--- Entries provided ---

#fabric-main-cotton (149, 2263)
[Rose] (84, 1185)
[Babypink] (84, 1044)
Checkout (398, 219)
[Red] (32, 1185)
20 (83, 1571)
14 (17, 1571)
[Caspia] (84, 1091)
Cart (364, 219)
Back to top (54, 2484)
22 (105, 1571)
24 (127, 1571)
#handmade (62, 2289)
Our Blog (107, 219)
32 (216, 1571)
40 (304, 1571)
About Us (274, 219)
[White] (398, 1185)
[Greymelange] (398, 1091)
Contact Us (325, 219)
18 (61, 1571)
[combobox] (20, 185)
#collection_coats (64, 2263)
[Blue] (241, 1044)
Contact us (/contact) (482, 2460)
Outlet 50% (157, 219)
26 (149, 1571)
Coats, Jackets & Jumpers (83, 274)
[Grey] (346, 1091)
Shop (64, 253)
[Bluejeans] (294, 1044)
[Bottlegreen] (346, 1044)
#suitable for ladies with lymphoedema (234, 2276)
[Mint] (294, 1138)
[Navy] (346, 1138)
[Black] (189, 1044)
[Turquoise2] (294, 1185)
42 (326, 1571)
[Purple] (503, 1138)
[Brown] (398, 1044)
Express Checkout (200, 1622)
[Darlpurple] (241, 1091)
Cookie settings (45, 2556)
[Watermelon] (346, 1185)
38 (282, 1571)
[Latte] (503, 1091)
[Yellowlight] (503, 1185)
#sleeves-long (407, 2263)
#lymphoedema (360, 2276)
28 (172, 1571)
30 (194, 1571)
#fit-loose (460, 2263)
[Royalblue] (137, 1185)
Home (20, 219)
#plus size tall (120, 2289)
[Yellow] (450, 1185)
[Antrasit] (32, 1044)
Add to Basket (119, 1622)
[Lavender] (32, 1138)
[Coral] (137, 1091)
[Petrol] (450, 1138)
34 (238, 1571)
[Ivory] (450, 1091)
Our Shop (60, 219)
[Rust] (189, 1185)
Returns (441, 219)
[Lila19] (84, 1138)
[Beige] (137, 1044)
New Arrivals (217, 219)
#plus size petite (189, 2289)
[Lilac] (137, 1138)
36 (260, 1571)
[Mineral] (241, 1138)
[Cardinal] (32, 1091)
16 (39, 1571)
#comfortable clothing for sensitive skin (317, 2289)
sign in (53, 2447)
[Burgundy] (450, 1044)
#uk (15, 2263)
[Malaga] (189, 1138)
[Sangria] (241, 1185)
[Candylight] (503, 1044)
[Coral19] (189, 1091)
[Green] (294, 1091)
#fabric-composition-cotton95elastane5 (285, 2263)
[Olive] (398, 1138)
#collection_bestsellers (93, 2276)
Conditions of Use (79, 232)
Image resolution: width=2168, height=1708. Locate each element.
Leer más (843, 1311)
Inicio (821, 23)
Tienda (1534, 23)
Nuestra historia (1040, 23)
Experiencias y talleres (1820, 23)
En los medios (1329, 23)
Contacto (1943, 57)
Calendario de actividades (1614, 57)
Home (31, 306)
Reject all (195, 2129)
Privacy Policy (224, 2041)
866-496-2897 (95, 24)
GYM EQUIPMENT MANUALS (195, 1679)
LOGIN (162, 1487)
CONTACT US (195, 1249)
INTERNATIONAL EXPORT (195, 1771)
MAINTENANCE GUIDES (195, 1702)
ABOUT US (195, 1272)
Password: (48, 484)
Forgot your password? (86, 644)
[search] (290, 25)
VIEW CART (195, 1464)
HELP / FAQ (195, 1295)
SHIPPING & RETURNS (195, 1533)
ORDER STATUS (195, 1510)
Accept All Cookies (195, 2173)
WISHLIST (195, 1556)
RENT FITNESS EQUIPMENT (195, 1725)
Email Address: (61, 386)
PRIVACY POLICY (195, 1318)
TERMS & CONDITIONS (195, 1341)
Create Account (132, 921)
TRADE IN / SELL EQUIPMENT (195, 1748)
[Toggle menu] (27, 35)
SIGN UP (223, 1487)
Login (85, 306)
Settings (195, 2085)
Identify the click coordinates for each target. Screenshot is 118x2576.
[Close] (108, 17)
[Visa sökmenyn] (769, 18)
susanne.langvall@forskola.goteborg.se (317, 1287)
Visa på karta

---

> [Your instructions]
Each line of the material with the word "fabric" in it should be listed.

> [Answer section]
#fabric-main-cotton (149, 2263)
#fabric-composition-cotton95elastane5 (285, 2263)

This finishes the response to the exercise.